Known as principal component analysis, or PCA, the method has been used by statistical mechanicians for years to study low-frequency modes in proteins or to analyze molecular descriptors for drug design. Harnessed for spectroscopic calculations, PCA yields not only the frequencies and intensity of spectral lines but also the fundamental vibrational modes of the system.
Traditionally, chemists have turned to that decades-old workhorse, the fast Fourier transform (FFT), to compute the intensity of vibrational spectral lines in condensed-phase systems or proteins. FFT, however, is usually unwieldy, creating huge data sets that can tax even modern computers. And, Wheeler notes, it doesn't compute vibrational modes.

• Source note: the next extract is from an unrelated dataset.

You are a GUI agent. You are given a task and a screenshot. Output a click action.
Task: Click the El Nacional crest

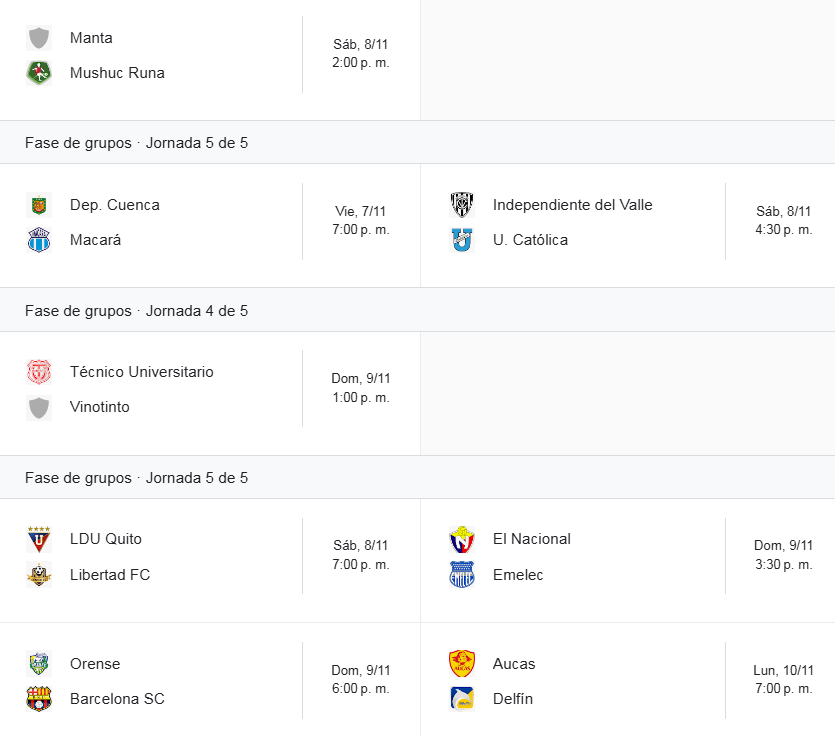coord(462,539)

That's an important distinction for spectroscopists like Roger Frech, a chemistry professor at Oklahoma, whose research on polymers in the condensed phase provided the inspiration for Wheeler's work.

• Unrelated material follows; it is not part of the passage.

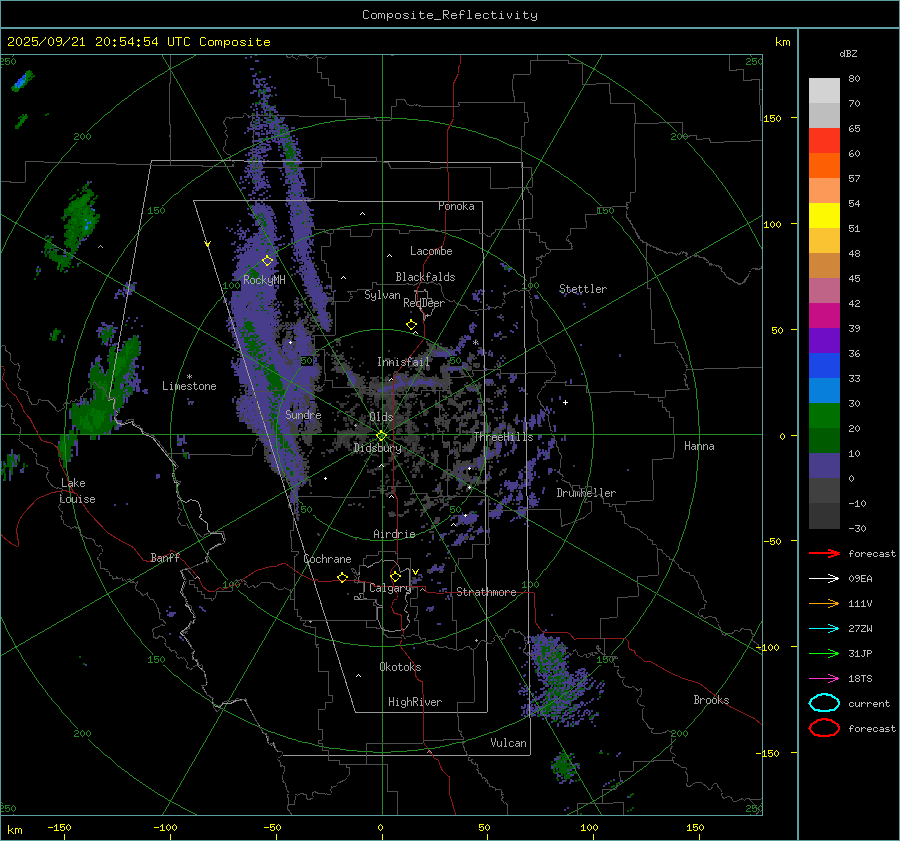900x841 pixels.
Task: Click the Calgary city label
Action: (389, 589)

"We wanted to know what modes gave rise to the frequencies he measures," Wheeler says. "So we started looking at problems very closely related to this one and found some engineering literature on signal processing."

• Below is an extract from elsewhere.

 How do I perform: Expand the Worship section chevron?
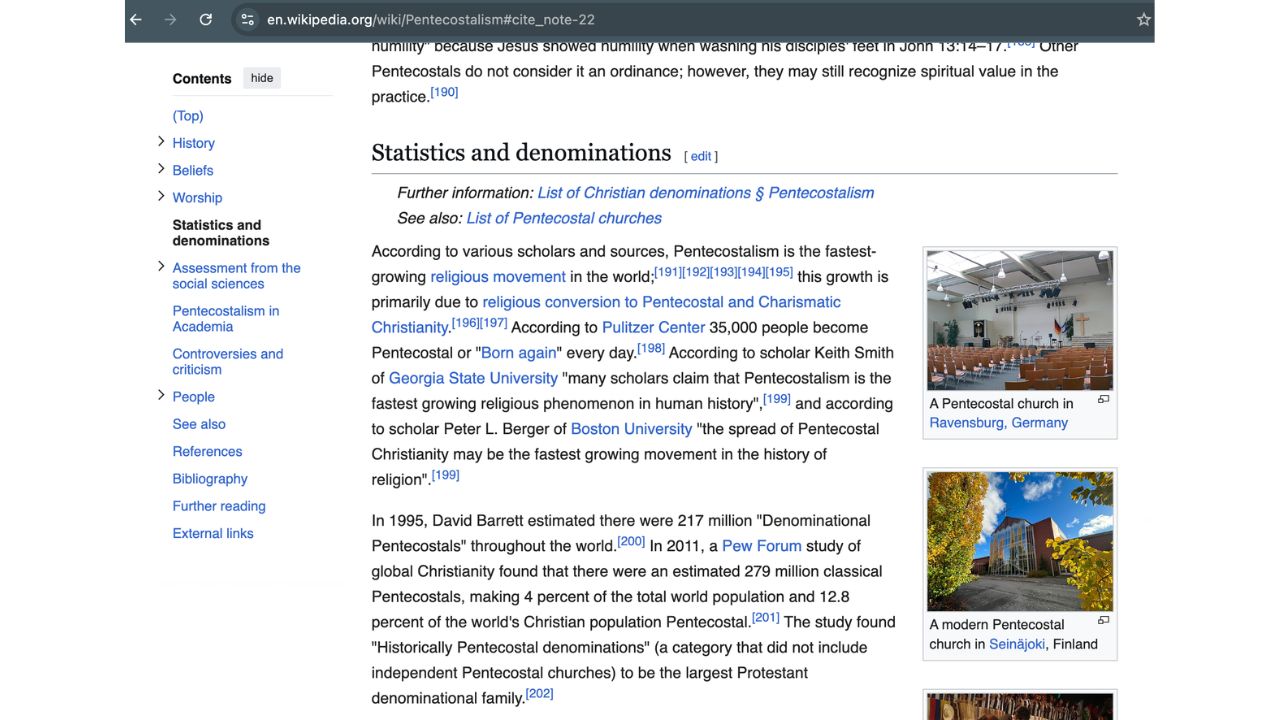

Wheeler's group, including graduate student Haitao Dong and research assistant Scott E. Boesch, used PCA to calculate the vibrational spectra of an isolated water molecule and liquid water more accurately than FFT and another popular tool known as the maximum entropy method [ChemPhysChem, 4, 382, (2003)].
"It's certainly something to put in a bag of tricks and consider," says University of California, Berkeley, chemistry professor David Chandler, a statistical mechanician who studies liquids.
The computational process starts with a dynamics simulation, which can include both quantum mechanical and classical molecular mechanical methods, and which calculates the motions of all the atoms.
THEN COMES THE MATTER of turning this motion information into spectral information. FFT calculates how the motions of atoms are correlated in time--that is, how the motion of an atom in a molecule at a previous time influences the motion at a future time. The result is a giant matrix whose solutions are the intensities and frequencies of the molecule's vibrations.
In contrast, PCA asks how the motion of one atom correlates with the motion of the other atoms. The resulting matrices are much smaller, even though their solutions are more accurate than their corresponding FFT matrices.
This lack of time dependence could also be useful with other non-time-dependent statistical computational methods, such as Monte Carlo methods.
So far, the group has used the method only to calculate vibrations of small molecules such as ammonia, ethane, and cyclopropane in solvent, in which the motion of the atoms is nearly harmonic."This is a situation where PCA is likely to work well, but it's also a very common situation in the physical sciences," Wheeler tells C&EN.
Wheeler and his colleagues plan to package the refashioned method in a program that they'll make available to other scientists. Wheeler retreats from the idea of marketing PCA for profit. "I'd just as soon give away software," he says with a laugh. "I'd just be happy if people use it."